The comments by Prince Faisal bin Farhan Al Saud on the sidelines of the World Economic Forum in Davos came as Prime Minister Benjamin Netanyahu discussed normalisation with Saudi Arabia in talks with White House National Security Advisor Jake Sullivan in Jerusalem on January 20, The Times of Israel reports.
“True normalisation and true stability will only come through… giving the Palestinians a state,” Prince Faisal told Bloomberg at the summit.
Saudi Arabia, the world’s largest oil exporter, is a close partner of the United States but it has repeatedly refused to normalize ties with US-ally Israel due to its military rule of the West Bank.
The US-brokered Abraham Accords in 2020 saw the kingdom’s neighbors — the United Arab Emirates and Bahrain — establish full diplomatic ties with Israel.
Netanyahu has repeatedly expressed his desire to see Saudi Arabia join the list.
In their talks on Thursday, Netanyahu and Sullivan discussed “measures to deepen the Abraham Accords… with an emphasis on a breakthrough with Saudi,” the premier’s office said.
In his Knesset speech as incoming opposition leader, Yair Lapid said last month that his previous government began a dialogue with the kingdom that could allow a breakthrough in “a short period of time.”
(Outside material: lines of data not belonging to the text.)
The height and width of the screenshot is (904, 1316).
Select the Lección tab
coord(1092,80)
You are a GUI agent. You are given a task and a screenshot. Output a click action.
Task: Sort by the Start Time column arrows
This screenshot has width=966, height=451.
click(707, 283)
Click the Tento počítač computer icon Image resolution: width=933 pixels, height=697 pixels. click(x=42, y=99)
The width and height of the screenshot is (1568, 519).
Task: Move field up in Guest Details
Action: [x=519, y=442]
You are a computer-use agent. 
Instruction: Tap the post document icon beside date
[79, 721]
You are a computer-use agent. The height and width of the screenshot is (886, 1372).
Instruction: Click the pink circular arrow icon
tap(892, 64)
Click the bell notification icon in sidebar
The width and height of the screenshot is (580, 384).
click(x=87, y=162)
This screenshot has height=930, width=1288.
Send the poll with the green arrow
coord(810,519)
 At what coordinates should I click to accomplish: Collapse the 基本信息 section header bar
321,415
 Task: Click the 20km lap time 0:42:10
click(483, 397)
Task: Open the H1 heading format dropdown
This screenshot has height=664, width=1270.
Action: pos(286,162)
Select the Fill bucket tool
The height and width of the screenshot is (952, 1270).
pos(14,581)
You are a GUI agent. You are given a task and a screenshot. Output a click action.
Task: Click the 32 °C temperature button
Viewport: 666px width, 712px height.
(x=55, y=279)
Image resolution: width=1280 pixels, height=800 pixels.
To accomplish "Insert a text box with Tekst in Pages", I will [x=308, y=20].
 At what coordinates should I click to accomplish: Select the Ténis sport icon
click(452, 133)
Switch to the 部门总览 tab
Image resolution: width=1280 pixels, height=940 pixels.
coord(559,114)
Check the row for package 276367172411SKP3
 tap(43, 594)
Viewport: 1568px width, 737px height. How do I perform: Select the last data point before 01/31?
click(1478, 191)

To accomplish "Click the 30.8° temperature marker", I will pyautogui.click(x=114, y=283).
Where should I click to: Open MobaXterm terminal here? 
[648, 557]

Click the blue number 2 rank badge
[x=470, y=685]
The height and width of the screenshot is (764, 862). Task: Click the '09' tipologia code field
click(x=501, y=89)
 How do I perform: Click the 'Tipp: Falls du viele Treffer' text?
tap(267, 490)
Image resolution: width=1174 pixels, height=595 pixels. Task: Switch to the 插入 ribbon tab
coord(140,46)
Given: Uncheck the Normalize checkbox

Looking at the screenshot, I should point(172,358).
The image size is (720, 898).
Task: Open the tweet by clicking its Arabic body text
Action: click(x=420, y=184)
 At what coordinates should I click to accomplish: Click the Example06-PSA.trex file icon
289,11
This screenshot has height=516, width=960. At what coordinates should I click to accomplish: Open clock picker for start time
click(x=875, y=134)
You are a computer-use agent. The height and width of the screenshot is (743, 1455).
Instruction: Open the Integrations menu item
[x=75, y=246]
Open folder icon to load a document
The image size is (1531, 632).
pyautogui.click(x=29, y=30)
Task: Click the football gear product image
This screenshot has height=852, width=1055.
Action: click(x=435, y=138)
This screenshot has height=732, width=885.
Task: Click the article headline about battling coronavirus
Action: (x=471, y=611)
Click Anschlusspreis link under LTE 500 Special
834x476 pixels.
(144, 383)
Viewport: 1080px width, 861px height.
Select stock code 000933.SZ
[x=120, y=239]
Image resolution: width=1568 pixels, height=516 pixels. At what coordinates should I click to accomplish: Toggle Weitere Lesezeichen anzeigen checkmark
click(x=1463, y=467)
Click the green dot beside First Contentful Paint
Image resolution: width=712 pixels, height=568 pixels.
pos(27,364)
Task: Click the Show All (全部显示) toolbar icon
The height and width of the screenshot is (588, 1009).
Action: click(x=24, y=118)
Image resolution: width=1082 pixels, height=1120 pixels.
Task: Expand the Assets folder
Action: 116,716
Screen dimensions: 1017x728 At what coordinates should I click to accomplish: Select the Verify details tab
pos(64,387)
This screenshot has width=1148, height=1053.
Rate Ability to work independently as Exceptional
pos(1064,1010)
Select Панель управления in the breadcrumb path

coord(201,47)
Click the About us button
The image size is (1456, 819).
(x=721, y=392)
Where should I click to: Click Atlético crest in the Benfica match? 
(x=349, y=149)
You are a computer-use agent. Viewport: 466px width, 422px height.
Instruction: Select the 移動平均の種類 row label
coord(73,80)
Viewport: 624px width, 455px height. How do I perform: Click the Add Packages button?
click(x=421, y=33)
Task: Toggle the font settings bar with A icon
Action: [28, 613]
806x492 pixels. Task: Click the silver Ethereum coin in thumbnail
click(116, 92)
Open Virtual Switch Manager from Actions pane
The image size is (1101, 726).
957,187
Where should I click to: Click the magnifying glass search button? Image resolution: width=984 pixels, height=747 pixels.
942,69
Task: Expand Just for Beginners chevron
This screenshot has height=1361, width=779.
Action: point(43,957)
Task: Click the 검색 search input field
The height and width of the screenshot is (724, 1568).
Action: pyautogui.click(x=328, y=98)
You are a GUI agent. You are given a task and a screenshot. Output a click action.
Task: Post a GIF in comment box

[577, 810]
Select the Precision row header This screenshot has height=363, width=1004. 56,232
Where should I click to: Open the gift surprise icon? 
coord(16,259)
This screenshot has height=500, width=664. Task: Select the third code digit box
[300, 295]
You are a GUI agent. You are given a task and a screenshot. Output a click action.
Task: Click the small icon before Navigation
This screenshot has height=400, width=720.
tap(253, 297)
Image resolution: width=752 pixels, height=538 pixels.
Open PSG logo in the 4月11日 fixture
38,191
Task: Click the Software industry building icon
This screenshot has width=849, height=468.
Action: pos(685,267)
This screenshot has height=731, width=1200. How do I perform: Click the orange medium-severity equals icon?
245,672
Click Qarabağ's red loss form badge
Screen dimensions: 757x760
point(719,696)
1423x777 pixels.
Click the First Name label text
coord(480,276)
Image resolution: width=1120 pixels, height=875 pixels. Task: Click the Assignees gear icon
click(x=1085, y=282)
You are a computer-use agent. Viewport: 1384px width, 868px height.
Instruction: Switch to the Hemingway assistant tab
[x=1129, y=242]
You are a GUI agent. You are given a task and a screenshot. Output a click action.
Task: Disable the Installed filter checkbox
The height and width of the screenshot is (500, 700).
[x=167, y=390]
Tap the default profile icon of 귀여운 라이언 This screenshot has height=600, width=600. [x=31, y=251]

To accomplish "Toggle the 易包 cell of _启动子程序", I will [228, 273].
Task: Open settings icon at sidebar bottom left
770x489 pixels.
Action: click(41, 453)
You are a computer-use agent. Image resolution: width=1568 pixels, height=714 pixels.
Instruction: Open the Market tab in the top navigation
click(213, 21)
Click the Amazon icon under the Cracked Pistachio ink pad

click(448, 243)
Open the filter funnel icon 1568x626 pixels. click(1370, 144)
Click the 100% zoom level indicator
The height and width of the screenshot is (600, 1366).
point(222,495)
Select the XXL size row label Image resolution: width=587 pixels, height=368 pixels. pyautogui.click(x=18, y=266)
Lapid noted that agreements had been reached “which initially allowed flights over its territory and the arrival of worshipers to Mecca.”
“However, more importantly, we have laid the groundwork for Saudi Arabia to join the Abraham Accords. If the government continues on this path, it is possible that normalization with Saudi Arabia will be reached within a short period of time,” he added.
Saudi Arabia has long stuck to the framework of a plan it proposed over two decades ago.
The 2002 proposal offers Israel fully normalized relations with all 22 members of the Arab League if Israel agrees to a two-state solution based on the 1967 borders and with a just resolution for Palestinian refugees.
The plan was never welcomed by Israel, which now argues that the Abraham Accords, which saw Israel normalize ties with the UAE, Bahrain and Morocco, prove that the two-decade-old proposal is no longer relevant.
The West Bank and the Gaza Strip plus Israeli-annexed east Jerusalem were long touted as the basis of a Palestinian state in a “two-state” solution to the long-running conflict.
But that goal has become ever more distant, with the West Bank fragmented by Jewish settlements.
Netanyahu plans to pursue a policy of increased settlement expansion in the West Bank, with right-wing parties in his coalition advocating the annexation of some of the territory.